Founder and CEO Josh Tetrick wanted to talk about recent rumors that he’d been a victim of an attempted coup. It wasn’t quite as dramatic as that, but his tale did include a forensic email investigation by a team of former FBI, CIA and NSA. The investigators uncovered systematic efforts to influence the corporate governance of Hampton Creek to strip his power. And he put a stop to it. Three employees were let go after the forensic analysis uncovered their attempts to limit Tetrick’s control by modifying the bylaws.
Corporate governance tales don’t usually make Law and Order’s “ripped from the headlines” reenactments. But the black-and-white bylaws, charter and board structure of a company are heady stuff for sustainability practitioners. They are key to maintaining a company’s mission — or, as Ben and Jerry found out, losing it. Like the case of Ben and Jerry’s, what happened at Hampton Creek wasn’t as cut and dried as do-gooders versus bankers. Instead, it was (and continues to be) a matter of how far to carry a mission and when to cash it in.
Hampton Creek has made quick financial success, reaching a $1.1 billion valuation with egg free products in over 20,000 locations after only six years. To really move the needle on our broken food system, they need to go bigger. Way bigger. An acquisition by a company like Kraft/Heinz could arguably do a lot of good for a lot of chickens. But would it eliminate the factory farm? Probably not.
“We will factually not achieve our mission if we don’t see the end of the factory farm. I know that to be true.” Tetrick explains forcefully. He’d rather bet the proverbial farm on that long term goal than see the traction and momentum he’s gained thus far slow or become derailed.
It’s not sell it to a large publicly traded food manufacturer. It’s not to keep it as a nice little private company. The only point to doing this is to try to increase the probability that we solve this challenge, we achieve this mission before we’re dead and gone. That’s what animates everything… If you gave me 100% chance right now, if you said ‘All I have to do is say yes’ And we’ll get acquired now for $2.1 billion dollars [or a billion over current valuation] and we’ll be integrated in to a larger food manufacturer, and we lose the ability to control this long-term mission. I would say, ‘No thank you.’ I’d rather a 25% possibility of really doing something more.”
That’s why the efforts to change the corporate governance to — presumably — limit his control stung so hard.
There have been a handful of different attempts over the course, really, of the last eight to 10 months, to change provisions in our bylaws and our voting agreement and the company’s charter.

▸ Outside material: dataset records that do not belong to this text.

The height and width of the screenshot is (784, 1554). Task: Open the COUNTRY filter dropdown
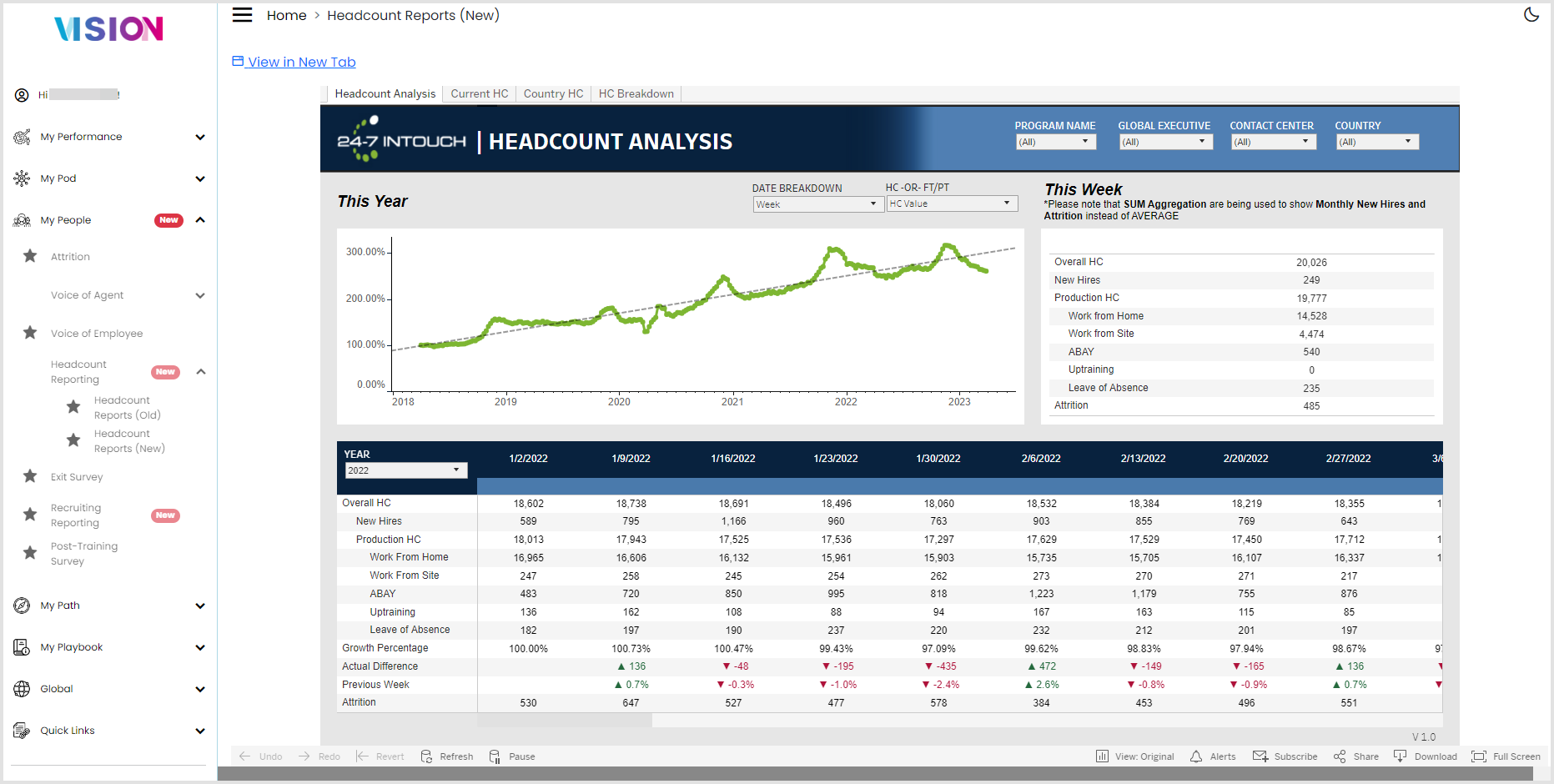point(1377,142)
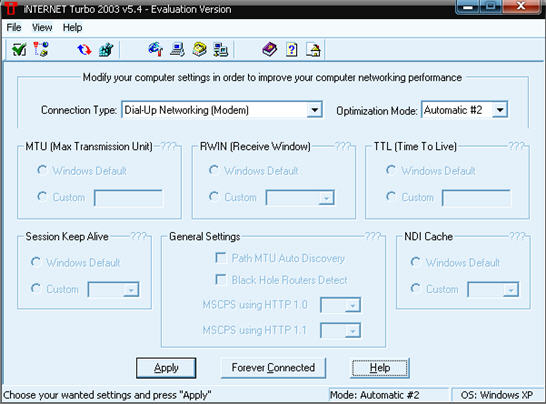Click the yellow telephone toolbar icon
The image size is (546, 404).
[x=200, y=49]
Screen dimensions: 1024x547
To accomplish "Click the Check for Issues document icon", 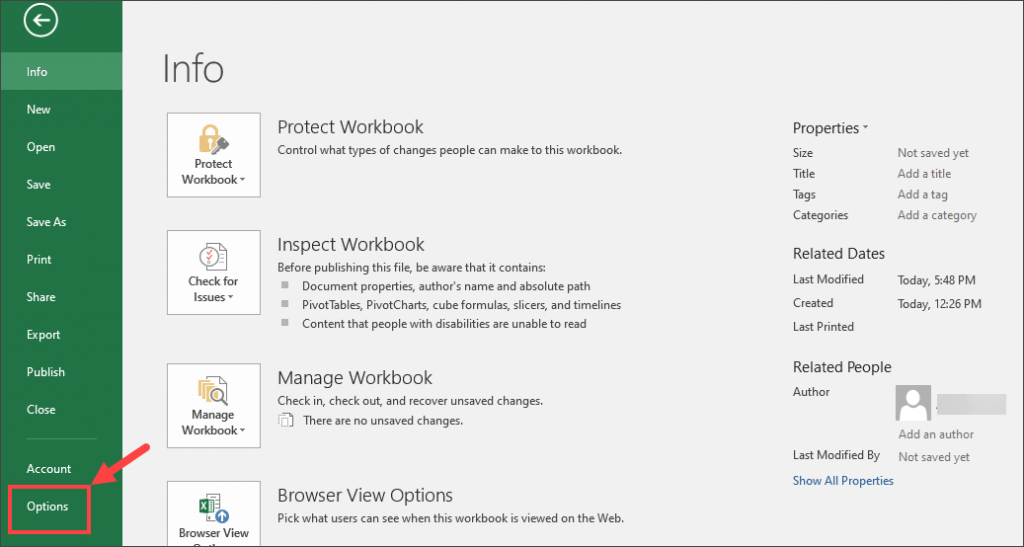I will 213,257.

Provisions that each one of them, might seem benign, maybe, but taken together, and all pushed through, they would result in a world that’s much different than the world that we have today.
That world, as the Guardian reported, would be one where control was “hand[ed] it to investors.” Luckily for Tetrick, he’d taken the most “principled suggestions” from a group of mission-based company founders, investors and activists in animal welfare, environmentalism, and global poverty to tie up the corporate governance in terms of bylaws, charter and board structure. His goal: to protect the long term vision. Efforts to derail this structure were uncovered before damage was done. As a result, several board members have agreed to step away from active management into an advisory capacity. Tetrick explains his need to make this transition. ” Ensuring our employees maintain their ability to direct our mission is as critical as the technologies we deploy and the products we launch. We will always protect this principle.”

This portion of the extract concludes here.